Start of Provided data
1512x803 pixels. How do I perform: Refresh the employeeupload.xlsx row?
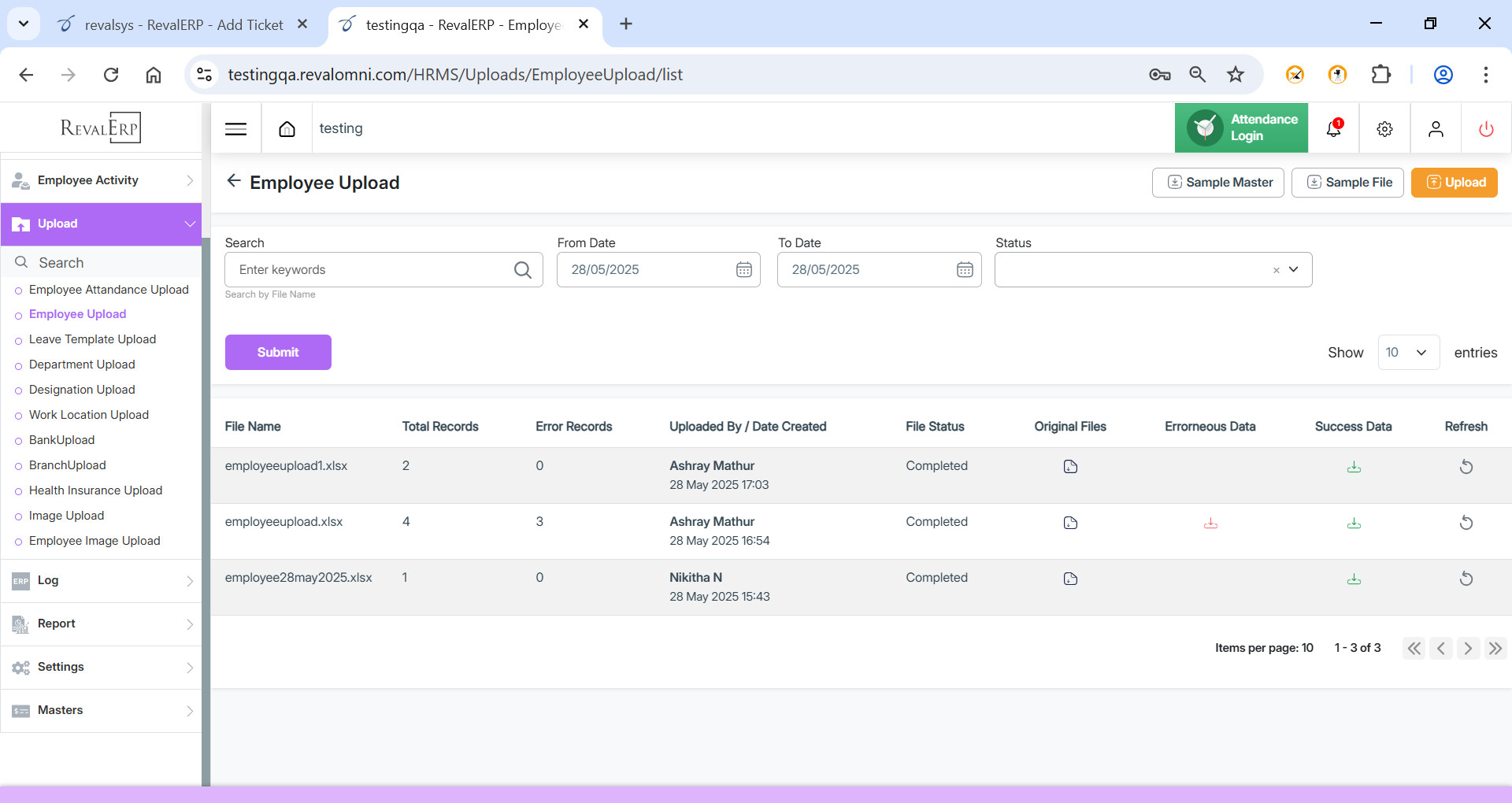pos(1466,523)
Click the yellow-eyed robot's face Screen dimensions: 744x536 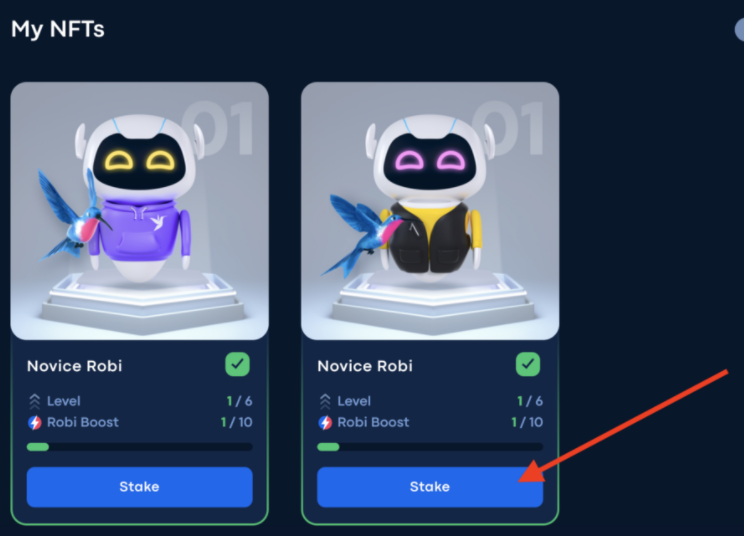140,160
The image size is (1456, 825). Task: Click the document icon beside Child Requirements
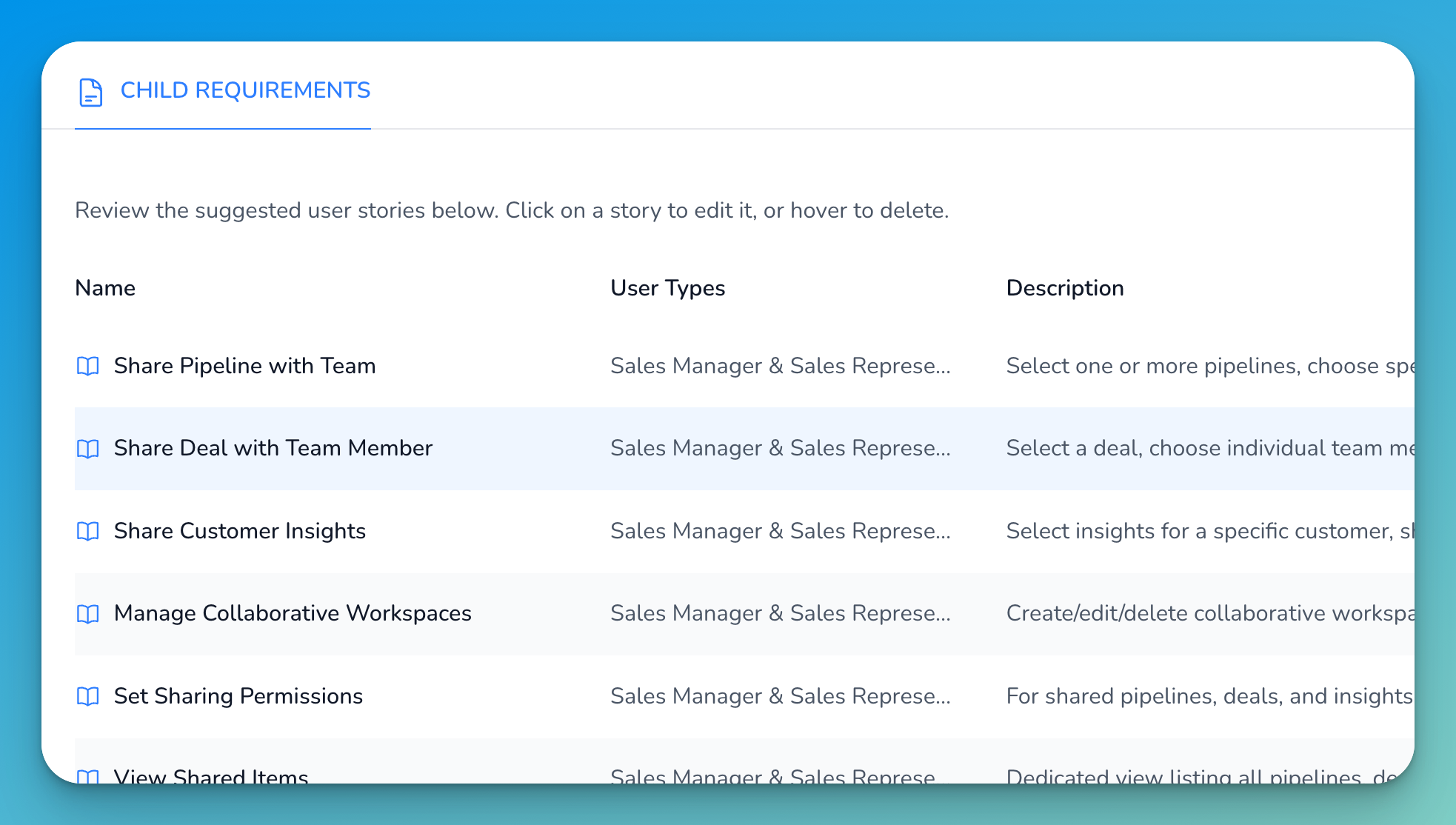tap(90, 93)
End of Provided data
§ Objective:
Retype the records without changes, starting with the line that contains "The image size" and going on through the last line of the records. Leave the pictures out.

§ Exercise answer:
The image size is (1456, 825). Task: Click the document icon beside Child Requirements
tap(90, 93)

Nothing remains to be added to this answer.